This adds to the confusion as you just said the flash media uses the whole 64GB area for wear leveling. It can pick more, new, healthy, cells from before it fails.
At one time, on this forum, it was recommended to use a drive no smaller than X size. (4GB, 8GB, 16GB, etc..)
What was the purpose of this if the most one needs for these scripts is 2GB, tops. (If it gets used at all, router ram on the increase)
Some here advocate for larger and larger drives, 128GB, 256GB. (Is this just a case of wear leveling?) Even good drives go bad or become defective. Samsung has had bad batches.

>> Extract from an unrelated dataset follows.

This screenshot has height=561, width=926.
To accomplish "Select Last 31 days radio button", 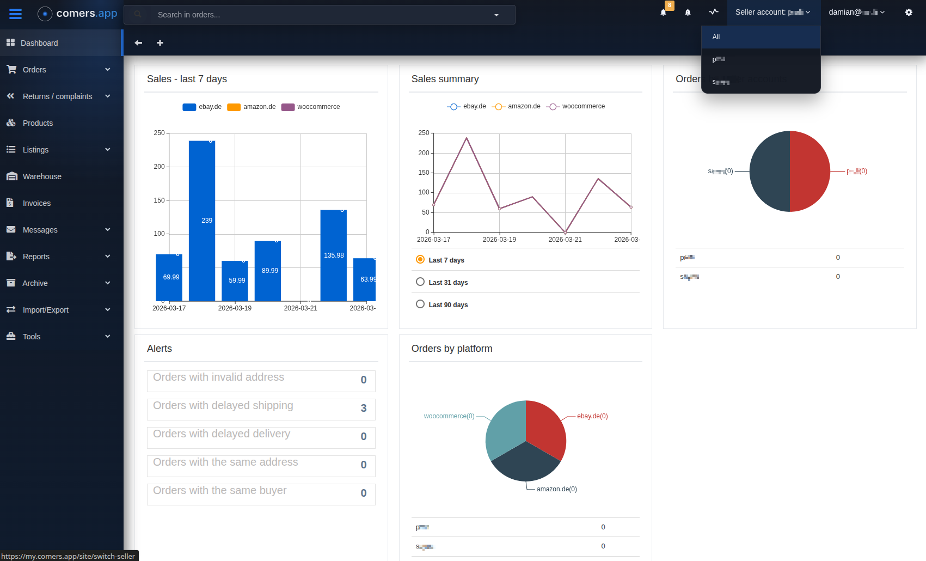I will coord(420,282).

I've only had one Flash drive write fail (SanDisk) and they replaced it. I own a lot of flash drives.
Virtual memory is the sum of RAM + swap space. Both have to be of a fixed size, otherwise it would appear to the operating system as if memory was suddenly appearing or disappearing. Swap space is therefore pre-allocated. You do this by allocating either an entire raw disk drive, an entire disk partition, or a fixed-size swap file for use as swap.
Can I somehow designate the whole 64GB and make it persistent as Virtual memory for the swap file (without detriment)?
Why are there more than only the 2GB size even available when you are prompted for setup for Diversion/Entware/Skynet?
One size 2GB fits all for these ASUS Routers, from the information presented.